>> begin DOCUMENT SEGMENT
The massive sale is part of a larger emerging [inner circle] status quo of debut literary novels like Vanessa Diffenbaugh’s 2011 debut, “The Language of Flowers,” Cynthia D’Aprix Sweeney’s “The Nest,” “City on Fire,” by first-time novelist Garth Risk Hallberg, and Bill Clegg’s “Did You Ever Have A Family,” among others.

Cline had only published some personal essays and a few short stories prior to landing her book deal, one with Tin House and another with the Paris Review. She snagged her MFA from Columbia and became a reader for The New Yorker. Soon she signed on with NYT bestselling author and literary agent, Bill Clegg.

I actually met Cline randomly on a visit to New York back in mid March. My girlfriend and I were staying in Brooklyn before heading off to Berlin. I’d walked into a coffee shop one morning to read Harper’s and sip tea, when I saw the pale, attractive young woman waltz in, sit, and talk to a young man about her book. Being both a writer and book editor, I slid over and handed her my card, telling her I was an editor. She smiled politely, telling me she already had an editor and that her book was forthcoming in June. I asked her name and she complied.
>> end DOCUMENT SEGMENT
>> begin DATASET EXCERPT
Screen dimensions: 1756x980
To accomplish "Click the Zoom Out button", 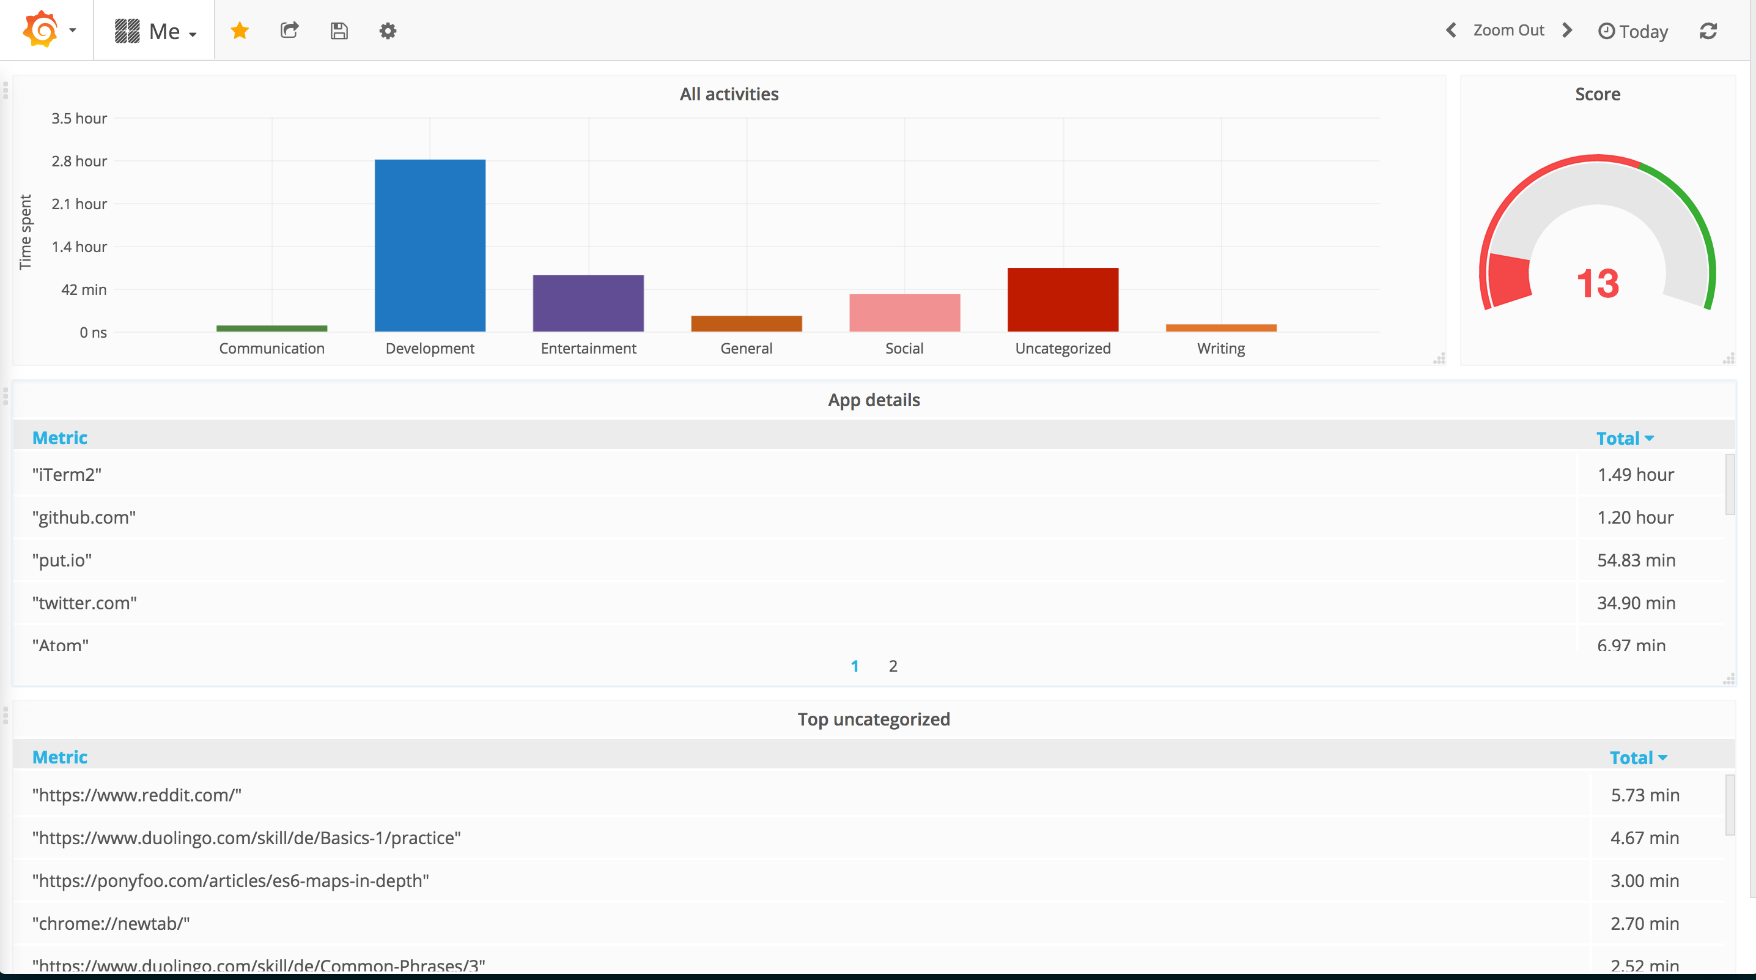I will point(1509,30).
>> end DATASET EXCERPT
EXERCISES TO COMPLETE:
a) Which novels does the passage about Cline's book deal name as debut literary novels?
b) Set down word for word the part of the passage about Cline's book deal starting with "Cline had only" and going on through "agent, Bill Clegg.".
The material has no connection to the passage about Cline's book deal.

RESPONSES PER TASK:
a)
- "The Language of Flowers"
- "The Nest"
- "City on Fire"
- "Did You Ever Have A Family"

b)
Cline had only published some personal essays and a few short stories prior to landing her book deal, one with Tin House and another with the Paris Review. She snagged her MFA from Columbia and became a reader for The New Yorker. Soon she signed on with NYT bestselling author and literary agent, Bill Clegg.